L’inspiration de l’artiste n’est pas faite de récits concrets et linéaires, de faits extraordinaires et surréels, il est innervé par une présence plus « normale », d’une normalité certes un peu bizarre mais finalement très commune, faite de ce réel qui recèle une part d’inconscient débridé. Sa communauté de personnages, souvent récurrents d’une exposition à l’autre, l’accompagne suivant un fil narratif qui nous échappe. Assurément, ils sont connectés au monde et touchent notre inconscient ; d’une certaine manière, ils sont rassurants.
Le paysage autour de son atelier, où ces œuvres trouvent parfois place, n’est pas si exceptionnel aux yeux de l’artiste même s’il constitue un enchantement pour ses visiteurs. Accoutumée à cette présence naturelle, Kristalova s’en inspire sans la copier. C’est un paysage qu’elle admire sans l’idéaliser, dont elle en tire une grande inspiration qui va du merveilleux à l’étrange. L’habitude de ces lieux est le meilleur des substrats pour que son imagination vagabonde, fasse fleurir des êtres à la tête de capucine, aux racines branchues, aux corps recouverts de plumes lourdes. L’ennui est d’ailleurs le meilleur des vecteurs pour l’imaginaire. L’étrange qui se faufile et s’échappe du quotidien, rejoint l’esthétique de Klara Kristalova, avec un même style simple et embarque le spectateur dans des déambulations aux sentiments mêlant effroi et fascination. Chez elle, la nature occupe une très grande place, anxieuse, hantée par sa disparition, par son exposition aux changements climatiques qui entrainent son altération. Ce sentiment de perte est partout dans son travail, infusant les formes d’une certaine mélancolie, le désir d’embrasser cette ressource puissante et fragile.
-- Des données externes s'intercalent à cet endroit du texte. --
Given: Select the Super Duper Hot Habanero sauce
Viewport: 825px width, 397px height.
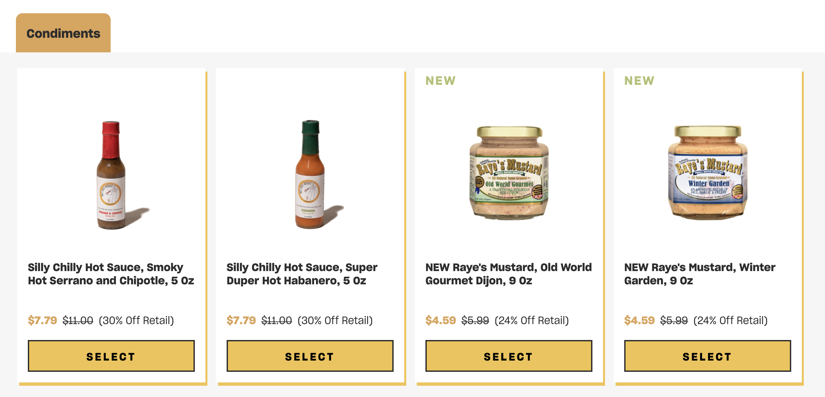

Les œuvres se suivent, se répondent d’une exposition à une autre, se nourrissent de cette nature qui les construit. Elles sont si proches de l’artiste, peuplant son rapport au monde, jour après jour, elle vit avec elles. Son atelier est rempli de leur présence. Dans le paysage, ces œuvres surgissent de la mousse, des feuilles, de la terre. C’est ce que l’artiste cherche à restituer avec cette exposition, sans tomber dans la transposition. À Paris, réunis autour d’une figure dansante en bronze, elles offriront un nouvel aperçu de la famille disparate et tendre qui émerge de l’argile sous les doigts et les pinceaux de Klara Kristalova.